As end-users are starting to load their home networks with more than a single laptop and a few smartphones, people have realized that having a high-quality router (with whole house coverage) is not a luxury. If you want to load your house up with smart home products, multiple iOS devices, Apple TVs, etc., you have to invest in the infrastructure. Plain and simple, Apple exited the home networking business at the exact wrong time.

When Apple was selling home routers for $199, they were ahead of their time. They had built a router that was high-end, easy to manage, and worked well. Around the rest of the industry, companies were selling home routers that were hard to manage (if step #1 is to log in to an IP address, you missed it), required rebooting, and couldn’t handle the load.

If Apple reconsidered the home Wi-Fi market, here are some ways it could work.

HomeKit Gateway

In hindsight, 2019 is when Apple should have made a push into the home networking market. The time is right for Apple to sell a mesh router system that works well with HomeKit and the rest of the lineup of Apple’s products. While HomePod and Apple TV act as HomeKit gateways (for offsite access to smart home devices), it makes way more sense for this to come from an Apple brand mesh router system.

iCloud VPN

While it can be challenging to implement exceptional VPN access on public Wi-Fi (due to splash pages), I think this feature would be a fundamental pitch for Apple over other solutions. I can imagine an Apple SVP on stage at WWDC discussing all that can be determined from using your smartphone in public Wi-Fi and the privacy implications of it.

Apple could then say our VPN system to your home internet will provide an additional layer of security. Your iCloud login could be set to automatically VPN to your home network when at a coffee shop so you have an extra layer of protection. You could also set up “safe” networks that you trust (work, parent’s house, etc.) where it wouldn’t try to use the iCloud VPN. It would be similar to the way that Encrypt.me’s Auto Secure feature works. My rule is that if I don’t manage the network, I don’t trust it.

Siri and HomePod

As Apple continues to find ways to market the HomePod, integration with a Wi-Fi network makes a lot of sense. I could see an option for a parent to say “Hey Siri, pause the Wi-Fi on my kids’ devices” or “Hey Siri, pause ScreenTime for today.”

There are a lot of options for Apple building out how Siri could interact with a home Wi-Fi network. Another option would be to allow HomePods to act as mesh repeaters for a rebuilt Apple home Wi-Fi system.

All Apple All The Time

Apple as a brand has quite the following. There is a large subset of its users that want to use Apple for everything. Whether it’s just the brand name, the commitment to personal privacy, or the reliability, Apple has a serious following. As we continue to add clients to our Wi-Fi networks, the company behind the router will continue to become very important.

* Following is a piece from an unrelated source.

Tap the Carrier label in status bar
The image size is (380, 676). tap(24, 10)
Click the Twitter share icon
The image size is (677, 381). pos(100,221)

As of this writing, I have 29 devices on my network (Apple TVs, iPads, iPhones, MacBook Pro, and various smart home devices). If Apple wants to continue to make a dent with HomeKit at a platform (and Apple products in general), it needs to build a competitor to Google Wifi, Eero, and the rest. There is no reason Apple can’t sell a great router with mesh beacons at a price similar to Eero. They don’t have to be the cheapest, but they need to be the best. When Wi-Fi is slow or unreliable, everyone suffers. While there are good solutions on the market, I believe Apple could make a great Wi-Fi solution.

Would you buy a modern home Wi-Fi system from Apple?